__Exercise__: The required result is the exact run of lines beginning at the one containing "800x608 pixels. Task: Open" and ending at the last line of the entries.

__Data provided__:
--

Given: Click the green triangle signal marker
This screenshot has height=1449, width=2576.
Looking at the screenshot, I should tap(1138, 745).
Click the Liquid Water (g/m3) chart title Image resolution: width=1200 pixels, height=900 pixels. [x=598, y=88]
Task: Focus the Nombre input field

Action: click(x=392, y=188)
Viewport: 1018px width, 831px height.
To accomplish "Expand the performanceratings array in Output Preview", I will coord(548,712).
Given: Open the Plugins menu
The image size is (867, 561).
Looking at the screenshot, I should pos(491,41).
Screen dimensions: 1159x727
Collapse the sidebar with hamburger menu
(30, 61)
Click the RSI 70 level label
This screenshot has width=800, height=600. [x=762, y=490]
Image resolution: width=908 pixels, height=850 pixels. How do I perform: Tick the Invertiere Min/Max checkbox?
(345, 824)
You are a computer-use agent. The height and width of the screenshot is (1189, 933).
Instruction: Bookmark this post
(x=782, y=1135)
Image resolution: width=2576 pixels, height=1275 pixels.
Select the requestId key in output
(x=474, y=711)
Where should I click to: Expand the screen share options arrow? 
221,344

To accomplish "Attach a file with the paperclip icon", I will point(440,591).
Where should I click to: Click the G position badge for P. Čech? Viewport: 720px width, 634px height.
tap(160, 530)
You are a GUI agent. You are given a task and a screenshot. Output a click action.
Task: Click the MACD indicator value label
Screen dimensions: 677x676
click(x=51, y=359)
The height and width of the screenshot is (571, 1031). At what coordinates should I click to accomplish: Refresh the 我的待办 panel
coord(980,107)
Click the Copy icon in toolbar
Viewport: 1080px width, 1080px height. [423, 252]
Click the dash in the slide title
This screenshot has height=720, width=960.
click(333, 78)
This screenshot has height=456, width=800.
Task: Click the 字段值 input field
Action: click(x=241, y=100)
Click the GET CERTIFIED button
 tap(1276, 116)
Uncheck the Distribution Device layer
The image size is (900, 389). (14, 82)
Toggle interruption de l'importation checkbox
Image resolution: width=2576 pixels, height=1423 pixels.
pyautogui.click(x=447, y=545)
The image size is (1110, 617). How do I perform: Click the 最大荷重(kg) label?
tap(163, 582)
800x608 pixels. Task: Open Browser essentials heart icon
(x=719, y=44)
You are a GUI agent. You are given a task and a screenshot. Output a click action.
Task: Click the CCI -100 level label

--

__Result of the exercise__:
800x608 pixels. Task: Open Browser essentials heart icon
(x=719, y=44)
You are a GUI agent. You are given a task and a screenshot. Output a click action.
Task: Click the CCI -100 level label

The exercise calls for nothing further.